In Germany renewables reach 78% of total power supply

The UNEP publication Climate Action reports that Germany set a new clean energy national record on July 25 (a Saturday) by meeting 78 percent of the day’s electricity demand with renewable sources, according to energy analysts.

          German energy expert Craig Morris found that a stormy day across northern Europe combined with sunny conditions in southern Germany resulted in record generation. Renewables produced a total of 47.9 GW of power with wind and solar energy producing 40.65 GW, biomass making up 4.85 GW and hydropower contributing 2.4 GW. The record occurred at a time when peak energy demand was 61.1 GW on Saturday afternoon.

          Initial figures from Germany energy policy firm Agora Energiewende indicate that renewables made up 79 per cent of domestic power consumption on July 25.

          These are of course relatively short term performance figures. Looking at the longer term, renewables covered 27.8 per cent of Germany’s power consumption last year, up from 6.2 per cent in 2000.
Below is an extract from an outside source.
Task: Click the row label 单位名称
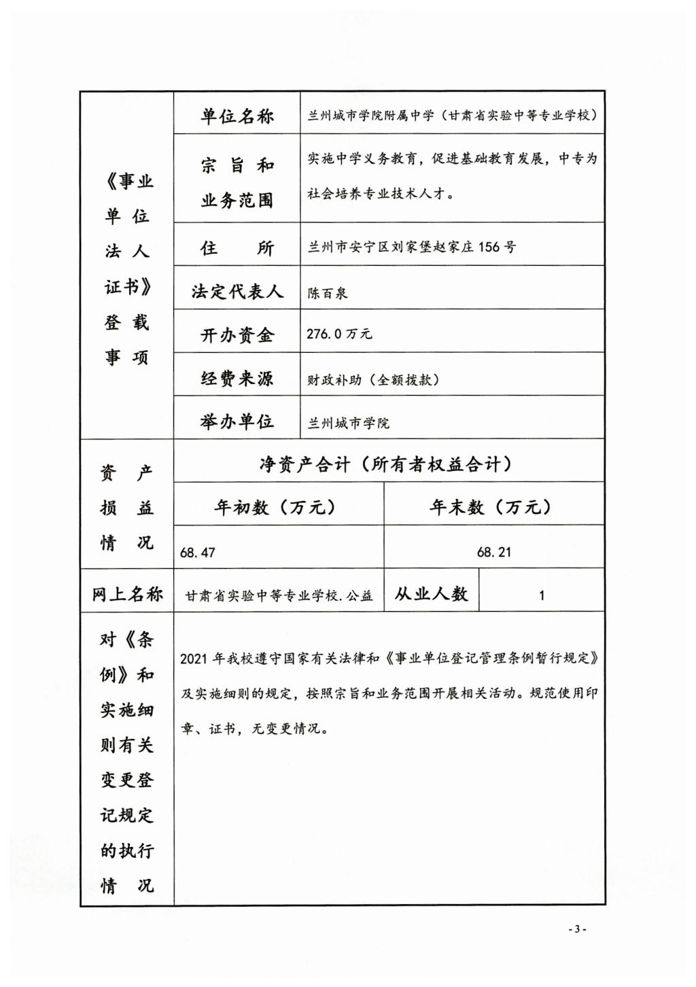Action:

          Germany’s greenhouse gas (GHG) emissions fell for the first time in three years in 2014, a 4.3 per cent year-over-year drop. According Agora Energiewende, GHG emissions in Germany are currently at their lowest level since 1990.

          Germany’s Energiewende renewable energy policy requires the phasing out of nuclear energy by 2022 and cutting greenhouse gases at least 80 per cent by 2050. The government is also aiming to at least double the share of renewables in the country’s energy mix by 2035.

 

Too much of a good thing?

          Unfortunately, it seems that Germany’s ballooning supply from renewables has also produced some inconvenience. The magazine Renewable Energy World reported in a story July 8 that the country is producing so much electricity from wind and solar that it’s overflowing into the grids of some of its neighbors and increasing the threat of grid failures there.

          The magazine reports that Poland and the Czech Republic are spending US$180 million on equipment to protect their systems from German power surges, while Austria is curbing some cross-border trading. It turns out that German investment in renewable energy over the past decade has outpaced that in the power lines needed to move it across the country, so that the power loops through Poland and the Czech Republic. On a windy day, the magazine says, the overflow to the east can exceed the output from four atomic reactors.

          Plans are to upgrade the grid to accommodate the growing supply from renewables.